Actually the comment's definition of "orig" is inconsistent. Let me figure out what "orig" means in the comment:

So "orig" is the reference point where the return address sits at [orig - 8], the 7th argument at [orig + 8], and the 8th argument at [orig + 16]. This matches the x86_64 SysV ABI where after the call instruction, the stack layout has the return address at the top and the caller's arguments positioned above it. I'm working through the stack frame layout and realizing the comment's offset claims don't align with the actual memory addresses—the math just doesn't check out. But from the debugger output, I can see the 7th argument (vm) is actually at [rsp+0xd...], which gives me the concrete data I need to move forward.

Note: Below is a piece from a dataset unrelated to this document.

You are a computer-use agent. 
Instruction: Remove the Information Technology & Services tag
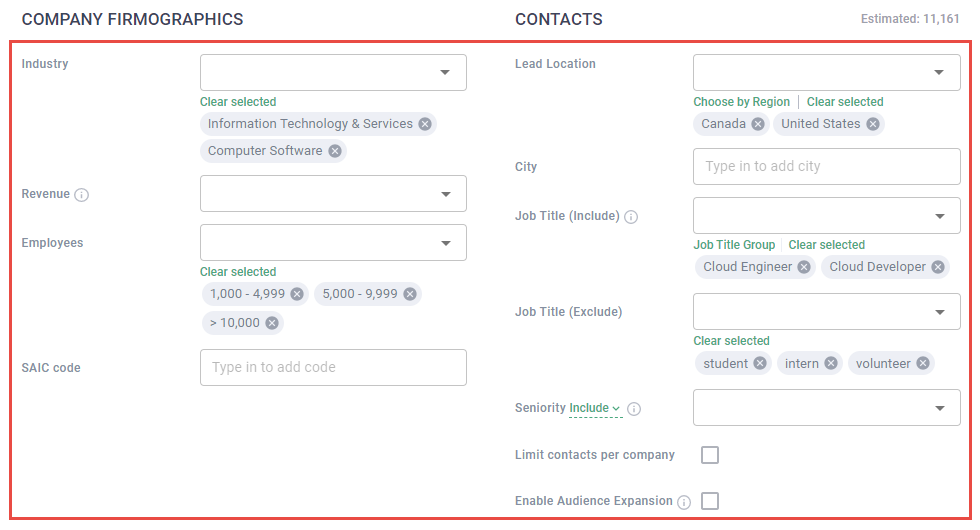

After a bunch more round-trips through the fuzzer, it stopped finding bugs and just started running the fuzzer for longer and longer periods. After 60 seconds of fuzzing with no hits, I declared success.

Why did this work?

This won't be a surprising sentiment if you've read blog posts of this nature: the agent worked well because there was a comprehensive test suite and a fuzzing harness, so it could easily close the loop.

The first implementation did not compile; once it compiled, it did not pass unit tests; once it passed unit tests, it did not pass fuzz testing. Having all of these layers of (machine-checkable) tests was necessary to get a fully working implementation.

I suspect it also worked because the problem is translation flavored: there was a full ARM64 assembly implementation, and translating from one assembly flavor to another is easier than writing it from a high-level specification (or even from the Rust code).

How was the code?

I'm not an x86 assembly expert, but even I could tell that there were a few questionable decisions. Let me give you a few examples.

Claude seemed to get caller / callee registers confused: it properly handled callee-saved registers in the function prologue and epilogue, but also insisted on saving them before doing a call to an external function. This increased stack usage and added a bunch of unnecessary instructions.